**Text excerpt**
☆ ☆ ☆ ☆ ☆

# TV advice - Australia



## Mussels (Nov 2, 2016)

My 2 year old had a train crash, thomas the tank engine survived but our cheapo 55" 1080P HDTV did not.

Looking into moving my 46" 1080p sony (see specs) into the lounge and wall mounting it, and getting a 4K TV (or large 4K monitor) for my PC.

I could really use advice on finding a screen, for sale in aus that handles 1080p upscaling well as i may need to run certain games at 1080p for a while (SLI is great, but 3.5GB effective Vram will limit some titles)

desktop use will of course be in 4K, so theres no concern about 1080p looking as good as native res, just good enough for gaming.

So... anyone feel like helping me hunt down a suitable TV? Price range is roughly $1200 Au, please dont link to Eu/US models as they've never sold under the same model numbers here.


----------



## Nuckles56 (Nov 2, 2016)

My suggestion would be this http://www.harveynorman.com.au/tv-b...-x7000d-series-ultra-hd-led-lcd-smart-tv.html after you go and talk them down on price, and then you'd be down to about $1200


----------



## Mussels (Nov 2, 2016)

might not fit on the desk (46" fits, but the HDMI receiver is stuck on an awkward angle), but damn that looks mighty fine


----------



## Caring1 (Nov 2, 2016)

Have you checked out the latest Aldi catalogue?
55" 4K TV under $700


----------



## Mussels (Nov 2, 2016)

Caring1 said:


> Have you checked out the latest Aldi catalogue?
> 55" 4K TV under $700



i dont trust the aldi ones to work properly with 4K 60hz. The TV i had that died was an aldi/JB hi-fi special and its quality was bad - 55" with a TN film :/


----------



## Nuckles56 (Nov 2, 2016)

I know they have a 49" version of the same panel for ~$1100 so you could try and see if that might fit there


----------



## dorsetknob (Nov 2, 2016)

Mussels said:


> My 2 year old had a train crash, thomas the tank engine survived but our cheapo 55" 1080P HDTV did not.


Thank God for household Insurance  ( you did have it and it was covered ?)


----------



## Mussels (Nov 2, 2016)

this looks like the 49", if they have it in stock or can


order it, might be ideal. Built in android also works as i genuinely would use that instead of the PC for pure media playback (already do in the lounge with the other TV and an android box)

http://www.sony-mea.com/en/electronics/televisions/x7500d-x7000d-series/specifications

http://www.harveynorman.com.au/tv-b...000d-series-4k-ultra-hd-led-lcd-smart-tv.html

(A harvey norman store is located about 1KM from my house, so even if they dont have stock they would order it in at website prices)



dorsetknob said:


> Thank God for household Insurance  ( you did have it and it was covered ?)



second hand TV, so nope.


----------



## nomdeplume (Nov 2, 2016)

I seem to remember seeing some of the better Philips model are available in AU.  Thinking of the 40" or maybe bigger model if they offer one.  Almost sure I found a unicorn video review of it; technically proficient yet providing an interesting narrative voiced by a no nonsense female that happened to be Australian.  It was really really well done but I'm not doing good at tracking down the SKU used in the EU and imported down there as.  From memory it hit all your criteria and failed for those requiring a remote for HPTC use.

Edit:  Found their AU site but I might be thinking of a recently discontinued model not listed.  Or a television?

☆ ☆ ☆ ☆ ☆

**Problem set**
**A.** Can you extract the stretch of the TV advice thread from "## nomdeplume (Nov" through "for HPTC use.", word for word?
**B.** In the TV advice thread, why does Mussels turn down the suggestion of the 55" 4K TV from the Aldi catalogue?

**Source material**
☆ ☆ ☆ ☆ ☆

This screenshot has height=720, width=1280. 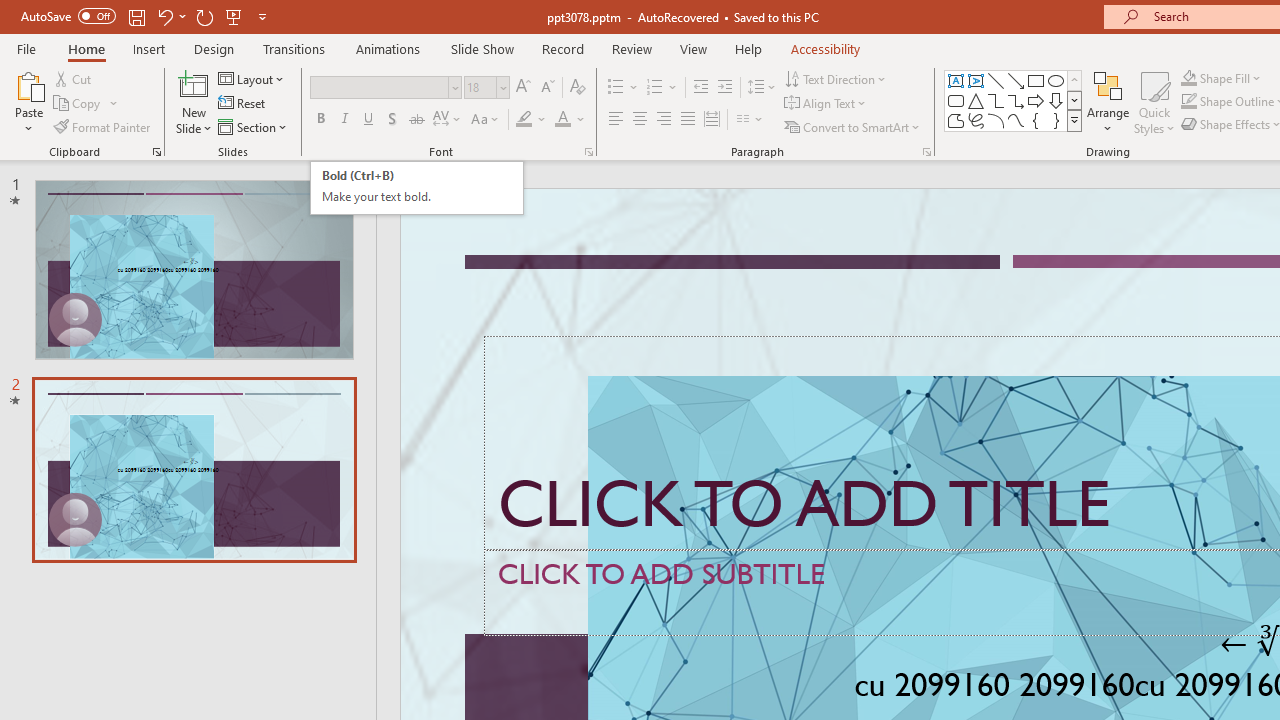 What do you see at coordinates (995, 100) in the screenshot?
I see `'Connector: Elbow'` at bounding box center [995, 100].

☆ ☆ ☆ ☆ ☆

**Task results**
**A.**
## nomdeplume (Nov 2, 2016)

I seem to remember seeing some of the better Philips model are available in AU.  Thinking of the 40" or maybe bigger model if they offer one.  Almost sure I found a unicorn video review of it; technically proficient yet providing an interesting narrative voiced by a no nonsense female that happened to be Australian.  It was really really well done but I'm not doing good at tracking down the SKU used in the EU and imported down there as.  From memory it hit all your criteria and failed for those requiring a remote for HPTC use.

**B.** Mussels doesn't trust the Aldi TVs to work properly with 4K at 60Hz. The TV that died was an Aldi/JB Hi-Fi special, and its quality was bad: it was a 55" set with a TN film.